As he drew up before the Valenko palace he cast a glance up at the
softly glowing windows of the princess’s sick-room, then hurriedly
rang. Luckily the general was in and Drexel was ushered back into his
home office.

The general rose from his papers and greeted Drexel with that finished
courtesy which even the harshest of Russia’s high officials bestow upon
foreigners. “You left us very suddenly out at Prince Berloff’s, Mr.
Drexel,” he said. “You have just got back from Moscow, I suppose.”

“Yes,” said Drexel.

“In good time for Miss Howard’s marriage. And how is my niece?”

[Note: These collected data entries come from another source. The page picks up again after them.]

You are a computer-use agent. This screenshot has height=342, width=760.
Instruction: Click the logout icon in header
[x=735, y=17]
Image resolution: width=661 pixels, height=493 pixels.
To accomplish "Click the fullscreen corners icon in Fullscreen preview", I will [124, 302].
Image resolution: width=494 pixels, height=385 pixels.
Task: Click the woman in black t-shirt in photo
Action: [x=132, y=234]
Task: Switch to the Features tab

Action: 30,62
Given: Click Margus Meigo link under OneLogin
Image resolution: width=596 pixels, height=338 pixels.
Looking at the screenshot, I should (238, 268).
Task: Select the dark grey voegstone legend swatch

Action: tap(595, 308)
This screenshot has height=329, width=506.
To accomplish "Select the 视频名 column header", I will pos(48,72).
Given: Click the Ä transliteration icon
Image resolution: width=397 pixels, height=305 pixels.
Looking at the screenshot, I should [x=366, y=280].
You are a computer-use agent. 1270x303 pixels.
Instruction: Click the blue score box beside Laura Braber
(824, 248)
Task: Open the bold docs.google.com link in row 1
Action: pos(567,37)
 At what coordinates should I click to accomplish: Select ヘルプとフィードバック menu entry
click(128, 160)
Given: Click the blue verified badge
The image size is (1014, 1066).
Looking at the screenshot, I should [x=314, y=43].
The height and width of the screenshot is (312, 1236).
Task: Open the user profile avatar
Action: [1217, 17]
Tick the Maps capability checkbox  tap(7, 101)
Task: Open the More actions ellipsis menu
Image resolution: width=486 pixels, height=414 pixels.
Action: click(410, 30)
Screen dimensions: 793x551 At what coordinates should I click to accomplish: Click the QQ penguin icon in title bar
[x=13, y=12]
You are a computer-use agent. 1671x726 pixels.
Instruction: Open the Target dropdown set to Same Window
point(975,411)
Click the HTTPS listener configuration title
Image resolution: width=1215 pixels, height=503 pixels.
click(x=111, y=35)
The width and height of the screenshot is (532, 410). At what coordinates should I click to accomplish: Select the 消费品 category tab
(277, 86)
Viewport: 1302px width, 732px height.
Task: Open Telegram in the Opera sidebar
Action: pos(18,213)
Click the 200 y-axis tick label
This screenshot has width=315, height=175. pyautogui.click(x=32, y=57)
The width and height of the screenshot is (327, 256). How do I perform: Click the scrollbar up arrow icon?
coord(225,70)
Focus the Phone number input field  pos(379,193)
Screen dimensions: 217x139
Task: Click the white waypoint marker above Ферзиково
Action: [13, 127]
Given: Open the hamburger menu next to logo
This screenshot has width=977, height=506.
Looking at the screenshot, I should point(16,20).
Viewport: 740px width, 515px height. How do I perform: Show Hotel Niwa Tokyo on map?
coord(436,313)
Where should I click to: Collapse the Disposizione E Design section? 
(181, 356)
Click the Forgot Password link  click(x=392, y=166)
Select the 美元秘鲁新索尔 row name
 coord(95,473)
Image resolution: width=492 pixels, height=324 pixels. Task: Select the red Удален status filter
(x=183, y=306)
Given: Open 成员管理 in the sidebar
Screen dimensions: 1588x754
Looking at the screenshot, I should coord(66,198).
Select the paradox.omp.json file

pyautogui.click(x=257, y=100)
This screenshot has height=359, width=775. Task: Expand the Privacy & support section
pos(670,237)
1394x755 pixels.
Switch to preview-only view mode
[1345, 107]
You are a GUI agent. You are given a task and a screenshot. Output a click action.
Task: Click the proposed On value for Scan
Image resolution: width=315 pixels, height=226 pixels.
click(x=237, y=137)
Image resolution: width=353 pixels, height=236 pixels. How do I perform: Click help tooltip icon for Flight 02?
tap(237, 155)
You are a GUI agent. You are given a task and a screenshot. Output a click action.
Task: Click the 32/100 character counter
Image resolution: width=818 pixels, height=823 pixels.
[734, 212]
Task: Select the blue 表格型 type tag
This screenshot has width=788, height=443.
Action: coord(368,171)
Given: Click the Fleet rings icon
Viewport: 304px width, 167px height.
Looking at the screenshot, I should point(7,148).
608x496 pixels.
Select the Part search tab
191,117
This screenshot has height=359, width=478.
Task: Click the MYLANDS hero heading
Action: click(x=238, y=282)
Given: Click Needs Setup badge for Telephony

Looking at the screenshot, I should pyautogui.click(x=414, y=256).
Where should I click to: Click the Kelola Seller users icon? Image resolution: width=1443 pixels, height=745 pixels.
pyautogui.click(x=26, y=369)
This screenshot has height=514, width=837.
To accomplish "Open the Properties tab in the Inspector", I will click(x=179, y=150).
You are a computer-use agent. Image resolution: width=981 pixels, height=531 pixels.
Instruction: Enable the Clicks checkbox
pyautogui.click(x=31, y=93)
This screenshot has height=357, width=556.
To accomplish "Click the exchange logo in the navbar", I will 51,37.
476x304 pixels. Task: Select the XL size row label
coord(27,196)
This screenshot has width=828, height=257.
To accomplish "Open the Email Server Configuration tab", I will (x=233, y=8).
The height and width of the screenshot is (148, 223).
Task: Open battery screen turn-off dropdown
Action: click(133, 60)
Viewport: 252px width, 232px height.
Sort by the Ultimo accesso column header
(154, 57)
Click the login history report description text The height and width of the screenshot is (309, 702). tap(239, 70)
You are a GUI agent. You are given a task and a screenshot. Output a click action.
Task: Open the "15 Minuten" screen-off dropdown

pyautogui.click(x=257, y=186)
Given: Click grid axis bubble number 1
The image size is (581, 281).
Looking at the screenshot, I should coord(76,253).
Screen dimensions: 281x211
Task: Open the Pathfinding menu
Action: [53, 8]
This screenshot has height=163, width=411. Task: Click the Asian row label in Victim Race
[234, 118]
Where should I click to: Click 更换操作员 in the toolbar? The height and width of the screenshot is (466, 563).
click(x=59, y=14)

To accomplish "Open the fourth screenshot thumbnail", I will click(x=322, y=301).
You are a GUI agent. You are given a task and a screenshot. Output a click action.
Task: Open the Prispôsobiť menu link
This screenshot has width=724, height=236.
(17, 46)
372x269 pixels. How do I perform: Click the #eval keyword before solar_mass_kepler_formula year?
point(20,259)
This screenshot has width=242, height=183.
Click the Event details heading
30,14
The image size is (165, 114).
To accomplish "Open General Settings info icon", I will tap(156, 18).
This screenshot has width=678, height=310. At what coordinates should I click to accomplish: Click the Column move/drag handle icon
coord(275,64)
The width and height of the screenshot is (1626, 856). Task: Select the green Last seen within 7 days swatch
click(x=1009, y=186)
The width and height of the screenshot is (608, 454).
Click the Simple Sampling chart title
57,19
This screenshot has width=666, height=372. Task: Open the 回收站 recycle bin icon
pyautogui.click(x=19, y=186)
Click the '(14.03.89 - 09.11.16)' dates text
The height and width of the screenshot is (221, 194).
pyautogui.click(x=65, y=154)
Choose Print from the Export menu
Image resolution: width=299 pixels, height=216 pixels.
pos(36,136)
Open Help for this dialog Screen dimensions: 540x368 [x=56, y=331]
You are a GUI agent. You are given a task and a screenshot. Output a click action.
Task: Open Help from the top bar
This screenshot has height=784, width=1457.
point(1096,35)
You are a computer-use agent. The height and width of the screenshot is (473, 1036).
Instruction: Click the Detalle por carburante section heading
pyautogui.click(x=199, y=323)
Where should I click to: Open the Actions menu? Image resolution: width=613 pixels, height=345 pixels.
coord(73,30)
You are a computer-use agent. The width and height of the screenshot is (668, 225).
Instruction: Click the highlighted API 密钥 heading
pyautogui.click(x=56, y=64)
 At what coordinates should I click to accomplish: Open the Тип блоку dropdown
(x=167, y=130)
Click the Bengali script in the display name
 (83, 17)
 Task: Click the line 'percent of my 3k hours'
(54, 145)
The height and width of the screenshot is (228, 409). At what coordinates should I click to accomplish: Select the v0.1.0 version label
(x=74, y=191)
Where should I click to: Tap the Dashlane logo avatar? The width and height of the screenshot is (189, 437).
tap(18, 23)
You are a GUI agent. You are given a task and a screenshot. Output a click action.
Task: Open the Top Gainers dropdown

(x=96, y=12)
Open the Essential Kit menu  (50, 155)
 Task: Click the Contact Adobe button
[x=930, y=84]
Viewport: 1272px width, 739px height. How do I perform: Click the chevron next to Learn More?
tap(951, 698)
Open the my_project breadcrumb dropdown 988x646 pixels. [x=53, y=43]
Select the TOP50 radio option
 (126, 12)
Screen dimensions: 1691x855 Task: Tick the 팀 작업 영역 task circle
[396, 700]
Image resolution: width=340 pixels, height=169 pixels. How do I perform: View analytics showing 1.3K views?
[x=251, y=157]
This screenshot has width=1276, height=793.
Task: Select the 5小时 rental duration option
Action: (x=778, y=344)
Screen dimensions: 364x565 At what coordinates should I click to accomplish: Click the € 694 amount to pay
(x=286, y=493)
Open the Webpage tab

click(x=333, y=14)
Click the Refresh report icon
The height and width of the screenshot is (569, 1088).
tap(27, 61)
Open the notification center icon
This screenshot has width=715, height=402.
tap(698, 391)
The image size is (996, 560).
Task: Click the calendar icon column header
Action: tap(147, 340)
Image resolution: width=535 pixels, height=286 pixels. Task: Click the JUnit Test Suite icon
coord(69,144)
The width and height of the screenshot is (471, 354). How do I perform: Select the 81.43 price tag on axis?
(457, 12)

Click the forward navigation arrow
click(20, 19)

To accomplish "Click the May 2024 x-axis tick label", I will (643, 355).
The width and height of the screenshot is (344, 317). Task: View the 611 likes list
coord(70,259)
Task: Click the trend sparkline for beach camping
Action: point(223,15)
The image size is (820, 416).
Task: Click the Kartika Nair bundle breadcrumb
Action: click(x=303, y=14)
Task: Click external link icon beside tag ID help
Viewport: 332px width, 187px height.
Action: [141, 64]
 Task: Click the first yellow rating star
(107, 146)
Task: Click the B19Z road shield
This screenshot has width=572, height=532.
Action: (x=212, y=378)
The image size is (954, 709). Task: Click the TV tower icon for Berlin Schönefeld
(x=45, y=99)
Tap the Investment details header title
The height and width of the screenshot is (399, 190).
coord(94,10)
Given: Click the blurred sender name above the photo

“I have not yet seen her.”

“Ah, out I suppose. She is in great demand. She will make a very
popular Russian, your cousin.” He held out a golden cigarette case.

“I don’t care to smoke--thank you, prince.”

“Pardon me if I do,” and he lit a cigarette and settled back in comfort.

“I--the fact is,” Drexel began with an effort, “this is not a social
call. I should have said so. I came on business.”

“Business?” The prince raised his heavy eyebrows. “I am at your
service.”

For a moment Drexel hesitated; and for that moment he wondered how that
stern old warrior, puffing there at his ease, would take the revelation
about his son and daughter. Would he inflexibly allow their execution
to go on? And he had an instantaneous fear for himself. Would he order
his arrest when he guessed his connection with the revolutionists?

“I am at your service,” the prince repeated.

“I came about two prisoners whom you ordered to be executed to-morrow
morning--Borodin and Sonya Varanova.”

The prince straightened up. “How did you learn of this, Mr. Drexel?” he
asked sharply.

“It does not matter, since it is true. Do you know who Borodin is?”

“Pardon me, Mr. Drexel, if I refuse to be catechized upon matters
pertaining to my official business,” he returned, coldly.

“And pardon me, prince, if I insist.”

The tense seriousness of Drexel caught his attention. “Eh--what’s the
matter?”

“Do you know who he is?”

“Oh, I suppose there is no reason why I should not tell you; it will be
all over the city to-morrow. He is Borski.”

Drexel leaned forward. “Yes--but do you know who else he is?”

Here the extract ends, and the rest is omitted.